Berlin, 10. Juni 2016. Immer mehr Menschen in Deutschland sind betroffen: 3,4 Millionen Patienten haben schwere chronische Schmerzen. Dies geht aus Analysen ambulanter Diagnosedaten von ca. 72 Millionen GKV-Versicherten des Bundesversicherungsamtes (BVA) für das Jahr 2014 hervor. Für das Jahr 2013 berechnete das BVA noch 2,8 Millionen Patienten mit chronischen Schmerzen. Daraus ergibt sich eine Zunahme der chronischen Schmerzkrankheit um 21 Prozent innerhalb eines Jahres. Nur 1142 spezielle Schmerztherapeuten sind in Deutschland ambulant tätig. „Die schmerzmedizinische Unterversorgung in Deutschland steigt weiter an. Wir weisen die politisch Verantwortlichen von Kassenärztlicher Bundesvereinigung und Krankenkassen seit Jahren darauf hin. Aber es verändert sich nichts. Das Systemversagen ist offensichtlich und die Patienten sind die Leidtragenden. Jetzt wird es höchste Zeit, dass der Gesetzgeber eingreift“, erklärte Prof. Dr. Dr. Joachim Nadstawek, Vorsitzender des Berufsverbands der Ärzte und Psychologischen Psychotherapeuten in der Schmerz- und Palliativmedizin in Deutschland e.V. (BVSD).

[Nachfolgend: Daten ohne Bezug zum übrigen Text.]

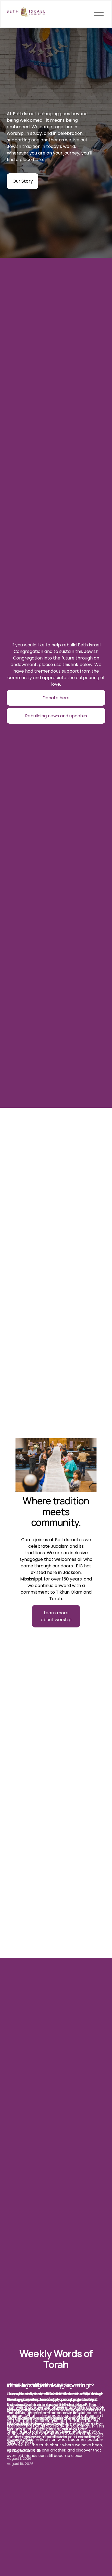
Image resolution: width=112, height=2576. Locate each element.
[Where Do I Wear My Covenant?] (56, 2375)
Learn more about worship (56, 1616)
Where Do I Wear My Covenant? (50, 2385)
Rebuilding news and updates (56, 716)
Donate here (56, 698)
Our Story (23, 181)
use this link (66, 664)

Nach einem Volldatensatz des BVA zur vertragsärztlichen Versorgung wurden 2014 im ambulanten Bereich 3.430.300 Mal die ICD-Diagnosen F45.4 Anhaltende Schmerzstörung, F45.40 Anhaltende somatoforme Schmerzstörung, F45.41 Chronische Schmerzstörung mit somatischen und psychischen Faktoren, R52.1 Chronischer unbeeinflussbarer Schmerz und R52.2 Sonstiger chronischer Schmerz festgestellt. In 2.423.274 Fällen kodierten die Vertragsärzte diese Diagnose über zwei Quartale. Im stationären Sektor wurde in 29.519 Fällen eine „Chronische Schmerzkrankheit“ diagnostiziert.
Der BVSD fordert, eine bislang nicht gegebene flächendeckende schmerzmedizinische Versorgung von Patienten mit chronischen Schmerzen in Deutschland sicherzustellen. „Bloße Absichtserklärungen lösen den dringenden Handlungsbedarf nicht. Wir appellieren an den Gesetzgeber, die Zügel in die Hand zu nehmen und durch gesetzliche Fristsetzung, die gemeinsame Selbstverwaltung zum Handeln zu zwingen. Denn ohne den notwendigen gesetzlichen Druck wird sich nichts bewegen“, sagt Nadstawek.
Zudem fordert der BVSD den Gemeinsamen Bundesausschuss auf, Regelungen in der Bedarfsplanungs-Richtlinie zu schaffen, die dazu führen, dass die Zulassungsausschüsse bei der Neubesetzung von Arztsitzen mit Versorgungsschwerpunkten in Schmerz- oder Palliativmedizin diese wieder gezielt an Ärzte vergeben, die hier ebenfalls tätig sind. Anreize müssten geschaffen werden, dass künftig mehr Ärzte eine Weiterbildung in Spezieller Schmerztherapie absolvierten.
Der über seine Landesverbände bundesweit organisierte BVSD vertritt die berufspolitischen Interessen aller schmerztherapeutisch und in der Palliativmedizin tätigen Ärzte und Psychologischen Psychotherapeuten und setzt sich für die weitere qualitative und strukturelle Entwicklung der Allgemeinen und Speziellen Schmerztherapie und der Palliativmedizin ein. Schwerpunkte der Verbandsarbeit liegen in der Vertragsentwicklung und im Kooperationsmanagement sowie in der Qualitätssicherung und im -management.